* **Data for the task**
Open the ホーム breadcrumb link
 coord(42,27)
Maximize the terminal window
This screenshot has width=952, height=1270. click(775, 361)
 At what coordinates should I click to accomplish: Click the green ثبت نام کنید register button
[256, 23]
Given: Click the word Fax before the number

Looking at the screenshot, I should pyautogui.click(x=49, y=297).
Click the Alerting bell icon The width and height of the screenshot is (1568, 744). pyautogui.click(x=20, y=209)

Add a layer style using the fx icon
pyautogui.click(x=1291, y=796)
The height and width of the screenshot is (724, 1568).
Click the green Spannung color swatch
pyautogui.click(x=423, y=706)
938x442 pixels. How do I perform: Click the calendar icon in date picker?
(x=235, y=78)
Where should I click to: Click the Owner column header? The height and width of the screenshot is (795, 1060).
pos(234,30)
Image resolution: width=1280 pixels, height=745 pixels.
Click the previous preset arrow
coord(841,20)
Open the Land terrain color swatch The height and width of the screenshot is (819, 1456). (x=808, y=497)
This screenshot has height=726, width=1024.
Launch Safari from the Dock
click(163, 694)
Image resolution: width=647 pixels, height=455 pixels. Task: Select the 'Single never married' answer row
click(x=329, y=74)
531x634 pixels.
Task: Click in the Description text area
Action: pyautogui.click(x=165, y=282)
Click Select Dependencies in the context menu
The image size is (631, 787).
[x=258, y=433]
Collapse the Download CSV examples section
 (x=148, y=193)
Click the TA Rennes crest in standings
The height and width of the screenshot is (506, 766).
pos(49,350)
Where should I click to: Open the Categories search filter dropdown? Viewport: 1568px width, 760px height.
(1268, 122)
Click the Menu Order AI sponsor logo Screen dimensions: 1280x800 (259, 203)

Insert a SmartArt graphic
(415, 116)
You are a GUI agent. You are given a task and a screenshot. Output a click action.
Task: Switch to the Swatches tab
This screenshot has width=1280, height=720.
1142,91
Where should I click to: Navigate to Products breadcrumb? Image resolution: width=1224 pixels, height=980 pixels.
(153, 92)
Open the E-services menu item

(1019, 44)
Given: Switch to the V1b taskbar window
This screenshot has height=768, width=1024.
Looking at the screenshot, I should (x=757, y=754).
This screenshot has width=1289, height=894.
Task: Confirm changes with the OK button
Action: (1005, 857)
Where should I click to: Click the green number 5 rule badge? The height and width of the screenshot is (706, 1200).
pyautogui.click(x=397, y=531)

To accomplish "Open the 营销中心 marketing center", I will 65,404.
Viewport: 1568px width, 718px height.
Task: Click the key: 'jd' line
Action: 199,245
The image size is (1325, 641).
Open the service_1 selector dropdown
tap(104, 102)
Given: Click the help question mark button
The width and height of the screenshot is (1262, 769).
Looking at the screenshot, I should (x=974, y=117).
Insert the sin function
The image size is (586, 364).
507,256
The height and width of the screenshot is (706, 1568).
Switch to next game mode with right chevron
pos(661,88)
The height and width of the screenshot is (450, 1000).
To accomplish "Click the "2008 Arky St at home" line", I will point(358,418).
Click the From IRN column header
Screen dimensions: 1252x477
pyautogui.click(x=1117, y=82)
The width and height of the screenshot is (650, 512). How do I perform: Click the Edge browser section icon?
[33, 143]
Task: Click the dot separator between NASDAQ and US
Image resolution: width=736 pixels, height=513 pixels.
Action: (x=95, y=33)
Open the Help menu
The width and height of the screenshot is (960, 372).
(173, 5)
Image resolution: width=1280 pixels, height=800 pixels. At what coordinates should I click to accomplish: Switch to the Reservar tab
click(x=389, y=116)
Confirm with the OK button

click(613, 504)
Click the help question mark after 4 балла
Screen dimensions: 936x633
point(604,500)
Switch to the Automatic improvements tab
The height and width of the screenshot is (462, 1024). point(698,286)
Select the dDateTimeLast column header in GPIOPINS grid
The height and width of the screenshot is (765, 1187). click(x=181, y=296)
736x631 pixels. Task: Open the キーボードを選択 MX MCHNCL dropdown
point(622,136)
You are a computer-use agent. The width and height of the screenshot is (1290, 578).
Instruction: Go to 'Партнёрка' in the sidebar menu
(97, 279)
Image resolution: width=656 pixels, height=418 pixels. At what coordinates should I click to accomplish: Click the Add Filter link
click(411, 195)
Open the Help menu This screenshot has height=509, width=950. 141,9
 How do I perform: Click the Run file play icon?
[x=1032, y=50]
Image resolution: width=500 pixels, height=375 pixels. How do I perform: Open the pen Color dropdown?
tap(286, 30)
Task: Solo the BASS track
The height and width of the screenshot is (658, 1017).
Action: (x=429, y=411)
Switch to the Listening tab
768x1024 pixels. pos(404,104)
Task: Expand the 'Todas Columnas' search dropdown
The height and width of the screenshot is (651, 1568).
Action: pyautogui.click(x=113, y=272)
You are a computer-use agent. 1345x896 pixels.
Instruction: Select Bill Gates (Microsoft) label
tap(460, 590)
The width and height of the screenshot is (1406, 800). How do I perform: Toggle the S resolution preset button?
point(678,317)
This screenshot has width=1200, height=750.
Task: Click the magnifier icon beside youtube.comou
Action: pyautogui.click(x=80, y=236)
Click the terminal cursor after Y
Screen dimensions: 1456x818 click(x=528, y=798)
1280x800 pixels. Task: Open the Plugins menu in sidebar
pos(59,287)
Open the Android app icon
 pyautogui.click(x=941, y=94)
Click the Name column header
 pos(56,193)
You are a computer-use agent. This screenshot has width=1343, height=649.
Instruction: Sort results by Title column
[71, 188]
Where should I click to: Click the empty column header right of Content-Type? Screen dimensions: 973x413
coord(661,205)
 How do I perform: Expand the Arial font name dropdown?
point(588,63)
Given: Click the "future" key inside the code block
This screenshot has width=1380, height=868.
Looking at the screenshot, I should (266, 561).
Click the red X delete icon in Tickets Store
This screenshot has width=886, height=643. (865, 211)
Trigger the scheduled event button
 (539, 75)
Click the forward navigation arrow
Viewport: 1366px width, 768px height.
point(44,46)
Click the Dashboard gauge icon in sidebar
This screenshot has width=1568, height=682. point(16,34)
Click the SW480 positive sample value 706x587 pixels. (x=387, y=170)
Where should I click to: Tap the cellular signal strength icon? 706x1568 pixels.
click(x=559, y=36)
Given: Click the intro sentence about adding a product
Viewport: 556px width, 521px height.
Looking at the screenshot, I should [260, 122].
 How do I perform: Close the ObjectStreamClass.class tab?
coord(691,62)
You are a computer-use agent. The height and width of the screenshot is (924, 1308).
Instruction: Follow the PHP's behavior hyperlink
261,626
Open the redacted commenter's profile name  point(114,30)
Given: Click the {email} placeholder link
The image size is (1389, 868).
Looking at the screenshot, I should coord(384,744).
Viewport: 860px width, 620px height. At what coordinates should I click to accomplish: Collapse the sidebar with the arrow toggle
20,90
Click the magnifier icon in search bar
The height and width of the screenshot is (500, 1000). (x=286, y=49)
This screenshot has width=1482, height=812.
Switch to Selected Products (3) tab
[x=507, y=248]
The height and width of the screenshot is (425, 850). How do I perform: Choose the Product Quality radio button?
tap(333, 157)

* **Exercise objective**
Exactly as written, please output every entry.

* **Output for this exercise**
Open the ホーム breadcrumb link
 coord(42,27)
Maximize the terminal window
This screenshot has width=952, height=1270. click(775, 361)
 At what coordinates should I click to accomplish: Click the green ثبت نام کنید register button
[256, 23]
Given: Click the word Fax before the number

Looking at the screenshot, I should pyautogui.click(x=49, y=297).
Click the Alerting bell icon The width and height of the screenshot is (1568, 744). pyautogui.click(x=20, y=209)

Add a layer style using the fx icon
pyautogui.click(x=1291, y=796)
The height and width of the screenshot is (724, 1568).
Click the green Spannung color swatch
pyautogui.click(x=423, y=706)
938x442 pixels. How do I perform: Click the calendar icon in date picker?
(x=235, y=78)
Where should I click to: Click the Owner column header? The height and width of the screenshot is (795, 1060).
pos(234,30)
Image resolution: width=1280 pixels, height=745 pixels.
Click the previous preset arrow
coord(841,20)
Open the Land terrain color swatch The height and width of the screenshot is (819, 1456). (x=808, y=497)
This screenshot has height=726, width=1024.
Launch Safari from the Dock
click(163, 694)
Image resolution: width=647 pixels, height=455 pixels. Task: Select the 'Single never married' answer row
click(x=329, y=74)
531x634 pixels.
Task: Click in the Description text area
Action: pyautogui.click(x=165, y=282)
Click Select Dependencies in the context menu
The image size is (631, 787).
[x=258, y=433]
Collapse the Download CSV examples section
 (x=148, y=193)
Click the TA Rennes crest in standings
The height and width of the screenshot is (506, 766).
pos(49,350)
Where should I click to: Open the Categories search filter dropdown? Viewport: 1568px width, 760px height.
(1268, 122)
Click the Menu Order AI sponsor logo Screen dimensions: 1280x800 (259, 203)

Insert a SmartArt graphic
(415, 116)
You are a GUI agent. You are given a task and a screenshot. Output a click action.
Task: Switch to the Swatches tab
This screenshot has width=1280, height=720.
1142,91
Where should I click to: Navigate to Products breadcrumb? Image resolution: width=1224 pixels, height=980 pixels.
(153, 92)
Open the E-services menu item

(1019, 44)
Given: Switch to the V1b taskbar window
This screenshot has height=768, width=1024.
Looking at the screenshot, I should (x=757, y=754).
This screenshot has width=1289, height=894.
Task: Confirm changes with the OK button
Action: (1005, 857)
Where should I click to: Click the green number 5 rule badge? The height and width of the screenshot is (706, 1200).
pyautogui.click(x=397, y=531)

To accomplish "Open the 营销中心 marketing center", I will 65,404.
Viewport: 1568px width, 718px height.
Task: Click the key: 'jd' line
Action: 199,245
The image size is (1325, 641).
Open the service_1 selector dropdown
tap(104, 102)
Given: Click the help question mark button
The width and height of the screenshot is (1262, 769).
Looking at the screenshot, I should (x=974, y=117).
Insert the sin function
The image size is (586, 364).
507,256
The height and width of the screenshot is (706, 1568).
Switch to next game mode with right chevron
pos(661,88)
The height and width of the screenshot is (450, 1000).
To accomplish "Click the "2008 Arky St at home" line", I will point(358,418).
Click the From IRN column header
Screen dimensions: 1252x477
pyautogui.click(x=1117, y=82)
The width and height of the screenshot is (650, 512). How do I perform: Click the Edge browser section icon?
[33, 143]
Task: Click the dot separator between NASDAQ and US
Image resolution: width=736 pixels, height=513 pixels.
Action: (x=95, y=33)
Open the Help menu
The width and height of the screenshot is (960, 372).
(173, 5)
Image resolution: width=1280 pixels, height=800 pixels. At what coordinates should I click to accomplish: Switch to the Reservar tab
click(x=389, y=116)
Confirm with the OK button

click(613, 504)
Click the help question mark after 4 балла
Screen dimensions: 936x633
point(604,500)
Switch to the Automatic improvements tab
The height and width of the screenshot is (462, 1024). point(698,286)
Select the dDateTimeLast column header in GPIOPINS grid
The height and width of the screenshot is (765, 1187). click(x=181, y=296)
736x631 pixels. Task: Open the キーボードを選択 MX MCHNCL dropdown
point(622,136)
You are a computer-use agent. The width and height of the screenshot is (1290, 578).
Instruction: Go to 'Партнёрка' in the sidebar menu
(97, 279)
Image resolution: width=656 pixels, height=418 pixels. At what coordinates should I click to accomplish: Click the Add Filter link
click(411, 195)
Open the Help menu This screenshot has height=509, width=950. 141,9
 How do I perform: Click the Run file play icon?
[x=1032, y=50]
Image resolution: width=500 pixels, height=375 pixels. How do I perform: Open the pen Color dropdown?
tap(286, 30)
Task: Solo the BASS track
The height and width of the screenshot is (658, 1017).
Action: (x=429, y=411)
Switch to the Listening tab
768x1024 pixels. pos(404,104)
Task: Expand the 'Todas Columnas' search dropdown
The height and width of the screenshot is (651, 1568).
Action: pyautogui.click(x=113, y=272)
You are a computer-use agent. 1345x896 pixels.
Instruction: Select Bill Gates (Microsoft) label
tap(460, 590)
The width and height of the screenshot is (1406, 800). How do I perform: Toggle the S resolution preset button?
point(678,317)
This screenshot has width=1200, height=750.
Task: Click the magnifier icon beside youtube.comou
Action: pyautogui.click(x=80, y=236)
Click the terminal cursor after Y
Screen dimensions: 1456x818 click(x=528, y=798)
1280x800 pixels. Task: Open the Plugins menu in sidebar
pos(59,287)
Open the Android app icon
 pyautogui.click(x=941, y=94)
Click the Name column header
 pos(56,193)
You are a computer-use agent. This screenshot has width=1343, height=649.
Instruction: Sort results by Title column
[71, 188]
Where should I click to: Click the empty column header right of Content-Type? Screen dimensions: 973x413
coord(661,205)
 How do I perform: Expand the Arial font name dropdown?
point(588,63)
Given: Click the "future" key inside the code block
This screenshot has width=1380, height=868.
Looking at the screenshot, I should (266, 561).
Click the red X delete icon in Tickets Store
This screenshot has width=886, height=643. (865, 211)
Trigger the scheduled event button
 (539, 75)
Click the forward navigation arrow
Viewport: 1366px width, 768px height.
point(44,46)
Click the Dashboard gauge icon in sidebar
This screenshot has width=1568, height=682. point(16,34)
Click the SW480 positive sample value 706x587 pixels. (x=387, y=170)
Where should I click to: Tap the cellular signal strength icon? 706x1568 pixels.
click(x=559, y=36)
Given: Click the intro sentence about adding a product
Viewport: 556px width, 521px height.
Looking at the screenshot, I should [260, 122].
 How do I perform: Close the ObjectStreamClass.class tab?
coord(691,62)
You are a computer-use agent. The height and width of the screenshot is (924, 1308).
Instruction: Follow the PHP's behavior hyperlink
261,626
Open the redacted commenter's profile name  point(114,30)
Given: Click the {email} placeholder link
The image size is (1389, 868).
Looking at the screenshot, I should coord(384,744).
Viewport: 860px width, 620px height. At what coordinates should I click to accomplish: Collapse the sidebar with the arrow toggle
20,90
Click the magnifier icon in search bar
The height and width of the screenshot is (500, 1000). (x=286, y=49)
This screenshot has width=1482, height=812.
Switch to Selected Products (3) tab
[x=507, y=248]
The height and width of the screenshot is (425, 850). How do I perform: Choose the Product Quality radio button?
tap(333, 157)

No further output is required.